A: I’ve never edited for an online publication, but with some fellow editors who do, stories vary from those of gratification to those of frustration. It’s wonderful not to have to worry about printer and paper prices, distribution, cost per copy, housing back issues. But then, online publications are also generally less respected than those that appear in print, or those journals that have a larger life in print but also appear online, and my remarks above about online journals and tenure and promotion cases would tend to reflect this. There’s also the business of managing the terrains of new software, new technologies, and new forms of expression. Also, there’s the question of institutional support from one’s university, whether you’re online or print, and online efforts, perhaps smaller because they’re less visible, may be more vulnerable to withdrawal of that support if deans and departments deem this necessary.
Q: The mission statement on AAR's website says that AAR "promotes a lively exchange among writers and scholars in the arts and humanities who hold diverse perspectives on African American literature, art and culture." Could you tell us something more about this?
A: Well, I think that’s what we continue to do. For every statement, there’s a counterstatement, and authors, essay by essay, frequently argue on our pages. Right now, perhaps the most controversial work in recent African American literary criticism is Kenneth Warren’s What Was African American Literature? in which he states that the passage of both slavery and the Jim Crow era mark the end of African American literature as we know it—that is, as literature protesting discrimination. There was a lively roundtable to this end at the Modern Language Association conference in Seattle earlier this year, and we’re reproducing that roundtable in an upcoming issue, which will doubtless continue that conversation. We also have upcoming special issues on James Baldwin, African American performance, and Samuel R. Delany and pornography, to name several. What we generally hear from poets and fiction writers who have published with us is that exposure on our pages is important to them. They appreciate being given a voice in a publication that is serious without also being unrelievedly tony. That counts for a lot in making more effective the confluence of both scholarly and creative writing.
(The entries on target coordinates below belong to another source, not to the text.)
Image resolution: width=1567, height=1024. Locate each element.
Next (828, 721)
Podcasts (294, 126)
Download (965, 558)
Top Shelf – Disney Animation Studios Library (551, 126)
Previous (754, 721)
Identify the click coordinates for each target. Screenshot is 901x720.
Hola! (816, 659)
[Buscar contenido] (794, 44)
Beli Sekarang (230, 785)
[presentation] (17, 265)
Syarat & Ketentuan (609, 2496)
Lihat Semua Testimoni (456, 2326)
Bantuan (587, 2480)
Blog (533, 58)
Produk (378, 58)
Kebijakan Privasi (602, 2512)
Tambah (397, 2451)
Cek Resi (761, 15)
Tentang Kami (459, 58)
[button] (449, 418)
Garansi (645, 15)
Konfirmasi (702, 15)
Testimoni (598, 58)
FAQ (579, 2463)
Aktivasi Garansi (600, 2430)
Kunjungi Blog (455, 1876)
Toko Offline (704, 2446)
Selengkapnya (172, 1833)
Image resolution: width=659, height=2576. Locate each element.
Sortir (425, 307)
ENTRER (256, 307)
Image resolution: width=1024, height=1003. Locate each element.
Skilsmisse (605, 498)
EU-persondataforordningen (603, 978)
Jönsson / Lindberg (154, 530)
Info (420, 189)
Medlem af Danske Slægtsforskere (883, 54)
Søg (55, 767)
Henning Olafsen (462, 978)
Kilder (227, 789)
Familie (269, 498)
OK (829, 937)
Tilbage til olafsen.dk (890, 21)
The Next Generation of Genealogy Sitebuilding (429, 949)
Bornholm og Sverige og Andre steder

Q: Could you tell us something about AAR's efforts to uncover heretofore unknown material by African American writers of the past?
A: We do have a section that appears from time to time called “Forgotten Manuscripts,” and it was developed before I arrived. I’ve published several such works (poems, excerpts from stories, novels or plays, musical scores) just since 2008. In our last issue, for example, we published Bob Cole and Billy Johnson’s 1897 farce A Trip to Coontown, which, despite its title, but also because of it, is a wonderfully humorous send-up on racial stereotypes. In our next issue, which has now already gone to print, is the novel John Blye by William Steward, about postbellum black uplift and integration written in about 1878. Just a few issues ago we published a long-lost, never-before-published or collected poem by Paul Laurence Dunbar, dated 1894. I’m really encouraged by these finds, because they demonstrate that African American literature lives so vibrantly beyond the past that we know.
Q: What is the biggest challenge you face as an editor?
A: I think there are several. We’ve got to continually expand the conversation by admitting new voices, discourses, and media. We do have an international presence, and that’s good, but there is a lot of necessary advance work in order to keep that up. I’d say that the biggest challenge, though, is keeping top scholars and talented creative writers in partnership with us. We have to stay fresh in order to keep everyone engaged, and it’s a big job, but a rewarding one.